ALBANY — Two years into the electric bus era at CDTA, the regional transit authority is happy with the emissions-free coaches and is expanding its fleet.
The original four buses from 2020 have been joined by two more, and another two are on the way. This week, the U.S. senators representing New York announced $25.4 million in federal funding to buy a dozen more electric buses and, perhaps more important, boost the charging infrastructure for them.
It’s not like popping the battery for a cordless drill into a charger for a half hour: CDTA’s electric buses roll with a 440,000- to 466,000-watt charge.
The CDTA garages will have a current draw equivalent to an entire village, or even a small city, if they’re going to engage in the wholesale charging of a large fleet.
With the amount of electricity now available to its central maintenance on Watervliet Avenue, CDTA can charge only two of the six electric buses at once, and only at half power.
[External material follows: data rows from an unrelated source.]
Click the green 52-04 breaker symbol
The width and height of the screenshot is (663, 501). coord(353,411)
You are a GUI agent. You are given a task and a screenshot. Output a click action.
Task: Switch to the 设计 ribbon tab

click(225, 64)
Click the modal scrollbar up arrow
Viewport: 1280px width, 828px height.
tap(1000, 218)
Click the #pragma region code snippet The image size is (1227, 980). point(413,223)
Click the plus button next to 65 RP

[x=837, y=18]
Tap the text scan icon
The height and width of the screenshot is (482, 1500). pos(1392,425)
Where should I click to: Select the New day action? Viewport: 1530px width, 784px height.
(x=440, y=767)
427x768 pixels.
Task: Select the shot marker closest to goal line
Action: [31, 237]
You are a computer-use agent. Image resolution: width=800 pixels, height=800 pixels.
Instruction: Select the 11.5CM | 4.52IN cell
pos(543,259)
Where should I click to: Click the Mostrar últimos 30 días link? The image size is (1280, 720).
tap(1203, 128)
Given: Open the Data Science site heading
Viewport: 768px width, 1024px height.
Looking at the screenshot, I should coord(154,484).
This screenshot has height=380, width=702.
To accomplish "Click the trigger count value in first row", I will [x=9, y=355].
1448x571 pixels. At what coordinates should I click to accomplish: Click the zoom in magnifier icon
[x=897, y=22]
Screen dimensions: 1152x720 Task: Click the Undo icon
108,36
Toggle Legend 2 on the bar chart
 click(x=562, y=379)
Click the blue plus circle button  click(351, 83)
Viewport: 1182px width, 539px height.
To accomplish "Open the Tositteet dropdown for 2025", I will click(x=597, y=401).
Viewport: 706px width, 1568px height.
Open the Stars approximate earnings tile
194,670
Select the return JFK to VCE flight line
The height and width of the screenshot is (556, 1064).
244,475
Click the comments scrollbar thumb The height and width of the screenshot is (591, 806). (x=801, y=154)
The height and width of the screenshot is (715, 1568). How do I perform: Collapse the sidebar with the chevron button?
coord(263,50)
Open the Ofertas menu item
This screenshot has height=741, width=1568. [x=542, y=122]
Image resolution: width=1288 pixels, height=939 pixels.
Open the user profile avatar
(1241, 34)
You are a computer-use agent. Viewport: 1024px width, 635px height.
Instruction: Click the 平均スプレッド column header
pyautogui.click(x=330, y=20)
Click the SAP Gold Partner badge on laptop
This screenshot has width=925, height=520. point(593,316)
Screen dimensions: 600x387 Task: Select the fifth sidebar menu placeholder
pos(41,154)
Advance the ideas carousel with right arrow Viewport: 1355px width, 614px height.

And that’s after a transformer upgrade.
The rest of CDTA’s fleet — 265 buses — burns diesel.
But upgrades are coming inside the cavernous garage and in the power lines serving it. More of the 12 million passengers traveling 10 million miles a year with CDTA will be doing it with kilowatts, not hydrocarbons.
“With this new grant it’s going to allow us to upgrade that transformer again, it’s going to allow us to upgrade the switch gear inside the building to allow us to carry the amps we need to charge 65 buses,” CDTA Director of Maintenance Dave Williams said.
“To make it more manageable for my staff, we’re going to have pantograph dispensers under the ceiling. So when you pull underneath the dispenser, the dispenser automatically comes down, connects, dispenses and when it’s fully charged it goes up. All hands-off, all fully automated.”
The work being done by CDTA will soon be replicated across New York — a state law passed earlier this year bars the purchase of diesel school buses starting in 2027 and bans their operation starting in 2035.
And that’s the one potential sticking point Williams sees in the electrification of bus fleets: The amount of power generated in or imported to New York state must increase rapidly as the state attempts to phase out most fossil fuel use in favor of electricity, and the electric grid must expand to carry it all.
If they get the kilowatts they need, CDTA’s electric buses seem up to the task.
“Everything we were told about how they were going to operate and perform as far as the range, they have lived up to those expectations,” CDTA spokeswoman Jaime Kazlo said.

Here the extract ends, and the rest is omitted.